● Raw records
________________

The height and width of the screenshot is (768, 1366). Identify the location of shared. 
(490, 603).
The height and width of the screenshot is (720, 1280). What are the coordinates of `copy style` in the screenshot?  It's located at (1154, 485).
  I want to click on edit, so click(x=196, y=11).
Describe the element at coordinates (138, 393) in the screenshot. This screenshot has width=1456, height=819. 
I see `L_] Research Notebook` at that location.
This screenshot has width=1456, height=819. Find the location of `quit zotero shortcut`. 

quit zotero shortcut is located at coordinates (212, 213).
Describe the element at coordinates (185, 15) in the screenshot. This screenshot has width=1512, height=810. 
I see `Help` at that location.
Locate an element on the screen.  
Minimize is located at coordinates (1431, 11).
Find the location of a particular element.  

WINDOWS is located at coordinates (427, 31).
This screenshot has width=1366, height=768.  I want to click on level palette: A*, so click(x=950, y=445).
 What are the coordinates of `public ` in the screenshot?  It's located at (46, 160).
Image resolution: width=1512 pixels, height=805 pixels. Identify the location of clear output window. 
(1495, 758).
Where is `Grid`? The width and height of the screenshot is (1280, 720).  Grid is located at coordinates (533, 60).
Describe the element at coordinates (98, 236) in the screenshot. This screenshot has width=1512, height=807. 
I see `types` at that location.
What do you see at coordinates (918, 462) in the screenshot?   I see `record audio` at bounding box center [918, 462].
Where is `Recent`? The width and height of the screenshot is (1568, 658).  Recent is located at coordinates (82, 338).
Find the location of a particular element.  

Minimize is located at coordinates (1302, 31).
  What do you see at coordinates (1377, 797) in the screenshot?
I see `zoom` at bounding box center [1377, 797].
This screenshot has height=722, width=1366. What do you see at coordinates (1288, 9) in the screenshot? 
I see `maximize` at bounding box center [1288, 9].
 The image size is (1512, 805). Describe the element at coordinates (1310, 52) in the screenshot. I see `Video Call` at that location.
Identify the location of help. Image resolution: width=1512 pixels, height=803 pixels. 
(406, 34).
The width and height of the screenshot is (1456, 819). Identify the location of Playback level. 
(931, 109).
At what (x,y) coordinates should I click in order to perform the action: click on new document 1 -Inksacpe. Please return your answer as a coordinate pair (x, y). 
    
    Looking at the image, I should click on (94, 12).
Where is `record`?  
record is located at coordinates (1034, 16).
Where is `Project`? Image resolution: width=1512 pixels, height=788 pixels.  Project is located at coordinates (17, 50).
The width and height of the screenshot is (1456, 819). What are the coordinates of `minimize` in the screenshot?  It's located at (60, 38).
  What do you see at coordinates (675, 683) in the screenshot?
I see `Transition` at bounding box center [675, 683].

________________

● Your objective
Return, unchanged, the lines of the material above, starting at the line that contains "coordinates (533, 60)." and ending at the line that contains "center [1377, 797].". Include both of those lines.

● Response to the task
Where is `Grid`? The width and height of the screenshot is (1280, 720).  Grid is located at coordinates (533, 60).
Describe the element at coordinates (98, 236) in the screenshot. This screenshot has width=1512, height=807. 
I see `types` at that location.
What do you see at coordinates (918, 462) in the screenshot?   I see `record audio` at bounding box center [918, 462].
Where is `Recent`? The width and height of the screenshot is (1568, 658).  Recent is located at coordinates (82, 338).
Find the location of a particular element.  

Minimize is located at coordinates (1302, 31).
  What do you see at coordinates (1377, 797) in the screenshot?
I see `zoom` at bounding box center [1377, 797].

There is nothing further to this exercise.